The extension of schooling was welcomed by parents, as it temporarily prevented the abrupt removal of children from their daily routine. However, parents stress that this cannot constitute a permanent response to a problem that has remained unresolved for years. “We must ensure the quality of special education. Ways must be found to support day centres and to create facilities. This is what the President of the Republic promised when he announced the extension of schooling at special schools. The responsibility lies with the state to find ways to support day centres,” said the president of the Pancyprian Federation of Associations of Parents of Children with Special Needs, Christos Avgoustinos. He clarified that the solution does not lie in further extending the length of time students remain in special schools, but in creating structures that can support them after the end of their school journey.
Funding is needed
What parents are asking for is targeted planning, strengthening of the Deputy Ministry of Social Welfare and an increase in funding, so that programmes of day care, support, therapy and socialisation can be created for persons with disabilities. “Programmes are needed to occupy children who leave special schools, and for this to happen the appropriate funding must be provided by the government. The Ministry of Finance must allocate the appropriate budget to the Deputy Ministry of Social Welfare so that the necessary structures can be created. However, decisions must be targeted. We need monitoring and supervisors for this to happen,” Mr Avgoustinos stressed.
He recalled that the President of the Republic had acknowledged that the extension constituted a temporary solution until a permanent one was found. “To his credit, the President granted the extension, but it is not the solution. The funds allocated for the extension should be gathered and directed to the Deputy Ministry of Social Welfare so that a proper study can be carried out to see how the problem can be resolved. The children will leave and they will have nowhere to go,” he said.
Inadequate facilities
According to data from the Deputy Ministry of Social Welfare, 38 Day Care Centres currently operate in Cyprus, serving exclusively the needs of persons with disabilities. These centres provide day occupation, care, therapies and educational programmes. Of the 38 centres, 30 operate on a nationwide basis with 24‑hour care and serve approximately 150 individuals. In parallel, there are 13 supported living residences.
The figures, however, do not appear to meet actual needs.
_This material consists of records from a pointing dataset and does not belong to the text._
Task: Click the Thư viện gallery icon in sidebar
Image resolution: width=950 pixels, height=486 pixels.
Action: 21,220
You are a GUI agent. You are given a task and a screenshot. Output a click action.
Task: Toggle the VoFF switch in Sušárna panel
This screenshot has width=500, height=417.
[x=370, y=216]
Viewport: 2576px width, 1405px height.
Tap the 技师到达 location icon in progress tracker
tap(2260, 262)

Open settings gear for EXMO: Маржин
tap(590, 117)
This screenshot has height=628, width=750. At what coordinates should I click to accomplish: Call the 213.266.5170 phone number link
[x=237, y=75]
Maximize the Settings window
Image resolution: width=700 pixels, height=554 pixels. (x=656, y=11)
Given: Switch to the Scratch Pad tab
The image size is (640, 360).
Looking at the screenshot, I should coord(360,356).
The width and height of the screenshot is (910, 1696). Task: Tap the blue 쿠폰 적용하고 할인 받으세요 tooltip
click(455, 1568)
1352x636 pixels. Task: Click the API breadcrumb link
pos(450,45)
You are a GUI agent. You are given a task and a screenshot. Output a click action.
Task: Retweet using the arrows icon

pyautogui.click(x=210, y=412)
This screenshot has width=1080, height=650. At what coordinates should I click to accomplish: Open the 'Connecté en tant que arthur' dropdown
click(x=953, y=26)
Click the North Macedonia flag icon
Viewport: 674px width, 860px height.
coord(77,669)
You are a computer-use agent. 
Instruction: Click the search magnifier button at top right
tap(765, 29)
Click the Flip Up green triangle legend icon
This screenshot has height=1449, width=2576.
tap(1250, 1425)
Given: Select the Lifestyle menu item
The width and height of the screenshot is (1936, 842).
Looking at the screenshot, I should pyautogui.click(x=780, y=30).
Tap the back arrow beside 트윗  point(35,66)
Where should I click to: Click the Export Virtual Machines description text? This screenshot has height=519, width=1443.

As parents report, some day centres have already warned that in the coming years they will be overcrowded, while there are already children who remain at home due to the lack of available places in suitable facilities.
Within this framework, the federation has convened a nationwide conference at the end of the month, at which day centres are expected to participate, in order to record existing needs in terms of places, staffing, programmes and infrastructure.
Prefabricated classrooms added
At the same time, the situation at special schools highlights a second problem: the pressure created by increasing needs and the extension of schooling without corresponding reinforcement of infrastructure. According to the bodies involved, prefabricated classrooms have been placed in schoolyards and in the grounds of neighbouring schools in order to meet needs.
Parents make it clear that the use of prefabricated classrooms does not negate the need for the extension, but rather highlights its limits. Special schools cannot function as a permanent solution to the lack of post‑graduation structures, nor can they indefinitely absorb a problem which, as they emphasise, now falls under social policy and the support of persons with disabilities after school.